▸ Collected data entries
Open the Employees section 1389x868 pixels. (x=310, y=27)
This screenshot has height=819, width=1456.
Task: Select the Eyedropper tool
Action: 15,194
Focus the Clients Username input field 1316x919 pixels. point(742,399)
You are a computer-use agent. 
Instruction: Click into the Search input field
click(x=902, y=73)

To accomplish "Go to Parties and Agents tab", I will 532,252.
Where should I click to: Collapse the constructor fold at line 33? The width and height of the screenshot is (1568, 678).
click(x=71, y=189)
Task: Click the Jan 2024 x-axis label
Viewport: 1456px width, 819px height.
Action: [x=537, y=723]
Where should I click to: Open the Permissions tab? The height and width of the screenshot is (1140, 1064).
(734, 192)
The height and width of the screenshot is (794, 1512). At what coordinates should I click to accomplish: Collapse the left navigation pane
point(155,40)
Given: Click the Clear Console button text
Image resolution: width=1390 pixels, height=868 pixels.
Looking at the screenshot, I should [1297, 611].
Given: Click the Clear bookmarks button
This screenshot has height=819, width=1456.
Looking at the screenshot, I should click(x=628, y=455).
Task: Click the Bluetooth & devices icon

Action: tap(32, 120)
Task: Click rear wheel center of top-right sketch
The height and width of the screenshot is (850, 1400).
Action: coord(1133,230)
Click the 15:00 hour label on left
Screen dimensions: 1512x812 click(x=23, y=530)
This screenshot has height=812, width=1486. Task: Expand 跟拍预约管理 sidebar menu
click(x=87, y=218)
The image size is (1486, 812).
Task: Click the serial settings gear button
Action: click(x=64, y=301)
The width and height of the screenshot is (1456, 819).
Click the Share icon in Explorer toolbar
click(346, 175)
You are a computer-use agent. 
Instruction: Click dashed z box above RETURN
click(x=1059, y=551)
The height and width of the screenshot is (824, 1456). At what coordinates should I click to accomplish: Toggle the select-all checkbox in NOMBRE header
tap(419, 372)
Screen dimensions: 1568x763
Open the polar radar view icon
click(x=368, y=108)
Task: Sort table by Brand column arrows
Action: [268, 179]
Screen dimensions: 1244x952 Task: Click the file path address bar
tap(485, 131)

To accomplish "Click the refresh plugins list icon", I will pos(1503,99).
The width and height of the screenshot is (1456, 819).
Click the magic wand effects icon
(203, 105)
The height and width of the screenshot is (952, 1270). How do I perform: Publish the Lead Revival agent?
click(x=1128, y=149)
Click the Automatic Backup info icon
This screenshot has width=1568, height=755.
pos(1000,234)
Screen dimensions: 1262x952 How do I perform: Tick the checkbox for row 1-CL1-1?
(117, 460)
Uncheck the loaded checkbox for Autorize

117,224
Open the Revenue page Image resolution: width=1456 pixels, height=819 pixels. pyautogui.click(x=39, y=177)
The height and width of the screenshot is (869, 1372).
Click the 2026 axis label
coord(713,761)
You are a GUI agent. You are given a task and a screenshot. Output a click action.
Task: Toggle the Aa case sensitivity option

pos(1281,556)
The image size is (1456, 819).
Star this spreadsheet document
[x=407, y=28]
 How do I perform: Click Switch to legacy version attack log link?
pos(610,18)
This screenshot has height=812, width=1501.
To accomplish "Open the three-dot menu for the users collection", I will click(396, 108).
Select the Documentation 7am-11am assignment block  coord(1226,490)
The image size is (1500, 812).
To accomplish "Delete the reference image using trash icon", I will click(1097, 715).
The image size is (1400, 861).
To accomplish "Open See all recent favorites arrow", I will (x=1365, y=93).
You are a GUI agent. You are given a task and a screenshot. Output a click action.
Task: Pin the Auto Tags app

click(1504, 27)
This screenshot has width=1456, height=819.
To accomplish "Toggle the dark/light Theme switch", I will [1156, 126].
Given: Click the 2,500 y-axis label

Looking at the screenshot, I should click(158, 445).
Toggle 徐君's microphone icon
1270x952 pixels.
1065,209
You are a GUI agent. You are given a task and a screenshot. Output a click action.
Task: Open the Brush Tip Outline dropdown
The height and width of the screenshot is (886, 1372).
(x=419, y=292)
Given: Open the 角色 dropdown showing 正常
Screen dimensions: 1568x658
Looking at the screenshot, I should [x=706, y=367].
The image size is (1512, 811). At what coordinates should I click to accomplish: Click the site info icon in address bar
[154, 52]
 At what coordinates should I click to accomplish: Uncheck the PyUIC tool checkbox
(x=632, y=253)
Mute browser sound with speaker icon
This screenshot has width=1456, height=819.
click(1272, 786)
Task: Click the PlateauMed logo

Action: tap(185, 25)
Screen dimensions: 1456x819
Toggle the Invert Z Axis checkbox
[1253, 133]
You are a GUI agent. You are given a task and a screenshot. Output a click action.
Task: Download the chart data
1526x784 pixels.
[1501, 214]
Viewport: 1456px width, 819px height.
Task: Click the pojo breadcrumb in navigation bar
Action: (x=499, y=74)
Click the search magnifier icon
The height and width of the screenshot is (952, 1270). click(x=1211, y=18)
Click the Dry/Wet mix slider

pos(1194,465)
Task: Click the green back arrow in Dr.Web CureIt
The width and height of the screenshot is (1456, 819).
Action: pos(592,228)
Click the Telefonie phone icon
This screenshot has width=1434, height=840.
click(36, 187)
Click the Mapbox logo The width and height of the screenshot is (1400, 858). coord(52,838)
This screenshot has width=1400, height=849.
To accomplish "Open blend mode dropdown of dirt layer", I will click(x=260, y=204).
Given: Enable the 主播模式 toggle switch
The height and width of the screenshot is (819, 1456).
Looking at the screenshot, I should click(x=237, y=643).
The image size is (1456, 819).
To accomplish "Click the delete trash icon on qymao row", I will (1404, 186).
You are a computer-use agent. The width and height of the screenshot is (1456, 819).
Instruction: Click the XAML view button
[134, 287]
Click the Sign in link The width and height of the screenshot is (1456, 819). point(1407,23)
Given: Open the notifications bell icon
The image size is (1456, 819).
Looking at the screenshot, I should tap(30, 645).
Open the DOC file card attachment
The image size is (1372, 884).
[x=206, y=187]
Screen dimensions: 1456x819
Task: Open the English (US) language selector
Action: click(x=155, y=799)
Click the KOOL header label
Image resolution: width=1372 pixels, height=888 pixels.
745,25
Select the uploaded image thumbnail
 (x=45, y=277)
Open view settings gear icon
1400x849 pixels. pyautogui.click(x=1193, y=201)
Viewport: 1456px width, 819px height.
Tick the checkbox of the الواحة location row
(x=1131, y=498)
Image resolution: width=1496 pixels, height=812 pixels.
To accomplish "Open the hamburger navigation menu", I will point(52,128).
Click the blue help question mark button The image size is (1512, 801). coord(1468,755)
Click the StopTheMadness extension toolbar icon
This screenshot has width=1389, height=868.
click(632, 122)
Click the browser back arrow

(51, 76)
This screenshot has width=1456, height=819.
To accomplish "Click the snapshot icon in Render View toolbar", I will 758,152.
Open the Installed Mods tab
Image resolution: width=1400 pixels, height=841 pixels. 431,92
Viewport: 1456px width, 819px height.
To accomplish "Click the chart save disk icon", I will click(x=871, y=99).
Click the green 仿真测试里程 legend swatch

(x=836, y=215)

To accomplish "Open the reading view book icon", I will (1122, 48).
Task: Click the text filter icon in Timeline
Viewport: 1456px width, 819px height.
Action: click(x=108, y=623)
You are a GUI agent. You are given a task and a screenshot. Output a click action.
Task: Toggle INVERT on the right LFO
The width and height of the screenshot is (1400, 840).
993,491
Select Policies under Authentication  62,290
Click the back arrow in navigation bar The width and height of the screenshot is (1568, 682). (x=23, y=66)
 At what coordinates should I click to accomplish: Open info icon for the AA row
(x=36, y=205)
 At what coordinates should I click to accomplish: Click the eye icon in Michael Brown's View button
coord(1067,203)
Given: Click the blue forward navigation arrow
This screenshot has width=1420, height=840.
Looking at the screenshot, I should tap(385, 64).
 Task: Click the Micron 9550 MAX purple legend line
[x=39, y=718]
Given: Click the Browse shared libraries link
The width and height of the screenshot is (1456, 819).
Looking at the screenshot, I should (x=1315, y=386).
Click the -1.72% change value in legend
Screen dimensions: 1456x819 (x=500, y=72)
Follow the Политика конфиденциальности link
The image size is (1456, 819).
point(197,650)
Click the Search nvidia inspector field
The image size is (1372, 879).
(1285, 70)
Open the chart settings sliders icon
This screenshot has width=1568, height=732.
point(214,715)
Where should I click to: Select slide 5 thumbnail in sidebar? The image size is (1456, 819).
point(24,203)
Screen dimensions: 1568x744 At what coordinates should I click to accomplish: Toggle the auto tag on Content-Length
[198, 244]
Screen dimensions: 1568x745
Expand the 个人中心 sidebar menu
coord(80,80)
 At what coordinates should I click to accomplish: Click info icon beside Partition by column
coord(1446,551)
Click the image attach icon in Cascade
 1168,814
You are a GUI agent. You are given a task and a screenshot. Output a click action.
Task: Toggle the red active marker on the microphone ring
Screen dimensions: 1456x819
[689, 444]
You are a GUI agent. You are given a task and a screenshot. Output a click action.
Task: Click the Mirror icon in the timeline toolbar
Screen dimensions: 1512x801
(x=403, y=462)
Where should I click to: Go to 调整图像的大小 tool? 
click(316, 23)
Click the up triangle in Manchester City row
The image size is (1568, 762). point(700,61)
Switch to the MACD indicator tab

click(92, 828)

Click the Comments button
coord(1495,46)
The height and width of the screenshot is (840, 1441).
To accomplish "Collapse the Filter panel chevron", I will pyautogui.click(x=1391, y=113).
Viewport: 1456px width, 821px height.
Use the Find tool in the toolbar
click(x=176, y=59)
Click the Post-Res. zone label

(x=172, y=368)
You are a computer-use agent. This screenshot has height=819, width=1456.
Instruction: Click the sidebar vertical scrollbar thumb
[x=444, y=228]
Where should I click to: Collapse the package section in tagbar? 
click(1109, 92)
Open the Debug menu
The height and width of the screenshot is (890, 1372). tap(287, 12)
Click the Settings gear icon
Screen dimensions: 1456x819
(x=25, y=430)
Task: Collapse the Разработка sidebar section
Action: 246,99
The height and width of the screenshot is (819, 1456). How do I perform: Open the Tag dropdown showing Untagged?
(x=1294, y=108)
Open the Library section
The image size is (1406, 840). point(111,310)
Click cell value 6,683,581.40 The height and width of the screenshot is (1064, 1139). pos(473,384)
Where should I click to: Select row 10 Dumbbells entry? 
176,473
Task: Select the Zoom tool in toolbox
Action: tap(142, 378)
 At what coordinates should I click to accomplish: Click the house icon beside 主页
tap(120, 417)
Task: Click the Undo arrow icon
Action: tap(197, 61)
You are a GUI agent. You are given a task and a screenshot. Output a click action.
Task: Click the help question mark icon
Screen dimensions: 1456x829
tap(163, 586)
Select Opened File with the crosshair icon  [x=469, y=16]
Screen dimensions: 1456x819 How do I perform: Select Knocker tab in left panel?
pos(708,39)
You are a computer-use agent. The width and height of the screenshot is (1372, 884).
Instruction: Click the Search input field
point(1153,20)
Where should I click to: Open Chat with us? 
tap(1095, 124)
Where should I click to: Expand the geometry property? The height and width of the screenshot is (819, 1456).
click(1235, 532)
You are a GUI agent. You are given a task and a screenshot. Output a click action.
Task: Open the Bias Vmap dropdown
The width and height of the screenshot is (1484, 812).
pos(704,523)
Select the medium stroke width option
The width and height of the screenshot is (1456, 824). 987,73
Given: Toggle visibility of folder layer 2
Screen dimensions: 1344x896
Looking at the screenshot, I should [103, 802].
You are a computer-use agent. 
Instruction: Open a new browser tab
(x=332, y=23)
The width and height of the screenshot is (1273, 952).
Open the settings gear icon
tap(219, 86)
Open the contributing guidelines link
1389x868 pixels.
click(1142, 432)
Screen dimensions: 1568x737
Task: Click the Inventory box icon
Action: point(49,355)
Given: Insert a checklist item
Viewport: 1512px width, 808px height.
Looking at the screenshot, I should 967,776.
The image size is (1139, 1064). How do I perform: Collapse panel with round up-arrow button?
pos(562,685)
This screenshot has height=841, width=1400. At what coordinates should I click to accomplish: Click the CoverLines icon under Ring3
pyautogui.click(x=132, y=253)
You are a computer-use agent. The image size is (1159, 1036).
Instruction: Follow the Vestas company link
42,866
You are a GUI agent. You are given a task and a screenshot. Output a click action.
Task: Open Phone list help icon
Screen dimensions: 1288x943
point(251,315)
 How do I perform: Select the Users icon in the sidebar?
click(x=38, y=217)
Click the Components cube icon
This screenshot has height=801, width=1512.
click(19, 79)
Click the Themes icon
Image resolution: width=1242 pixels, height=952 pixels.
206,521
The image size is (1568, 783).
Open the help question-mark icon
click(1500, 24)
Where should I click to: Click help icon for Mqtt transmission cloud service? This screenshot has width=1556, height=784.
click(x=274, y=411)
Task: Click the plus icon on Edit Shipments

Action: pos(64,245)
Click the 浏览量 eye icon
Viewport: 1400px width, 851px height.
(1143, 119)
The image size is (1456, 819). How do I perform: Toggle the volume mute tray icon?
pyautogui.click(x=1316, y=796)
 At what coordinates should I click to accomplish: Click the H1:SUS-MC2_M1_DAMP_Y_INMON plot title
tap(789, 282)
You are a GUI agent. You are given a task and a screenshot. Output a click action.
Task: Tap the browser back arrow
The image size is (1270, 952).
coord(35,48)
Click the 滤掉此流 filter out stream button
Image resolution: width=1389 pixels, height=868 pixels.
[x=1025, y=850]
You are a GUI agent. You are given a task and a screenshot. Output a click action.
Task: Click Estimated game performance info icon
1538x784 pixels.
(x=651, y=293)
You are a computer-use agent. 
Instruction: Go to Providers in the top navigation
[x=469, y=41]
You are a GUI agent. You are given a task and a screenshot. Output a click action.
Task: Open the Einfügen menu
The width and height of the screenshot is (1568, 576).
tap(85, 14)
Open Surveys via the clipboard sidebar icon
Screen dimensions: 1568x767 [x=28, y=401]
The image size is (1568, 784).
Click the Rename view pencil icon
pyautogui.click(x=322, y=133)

▸ What you have to do
Looking at the data above, write out exactly the lines that start at the one containing "Select Policies under" and end at the one containing "Given: Click the blue"; include both and nothing beyond.

▸ Exercise answer
Select Policies under Authentication  62,290
Click the back arrow in navigation bar The width and height of the screenshot is (1568, 682). (x=23, y=66)
 At what coordinates should I click to accomplish: Open info icon for the AA row
(x=36, y=205)
 At what coordinates should I click to accomplish: Click the eye icon in Michael Brown's View button
coord(1067,203)
Given: Click the blue forward navigation arrow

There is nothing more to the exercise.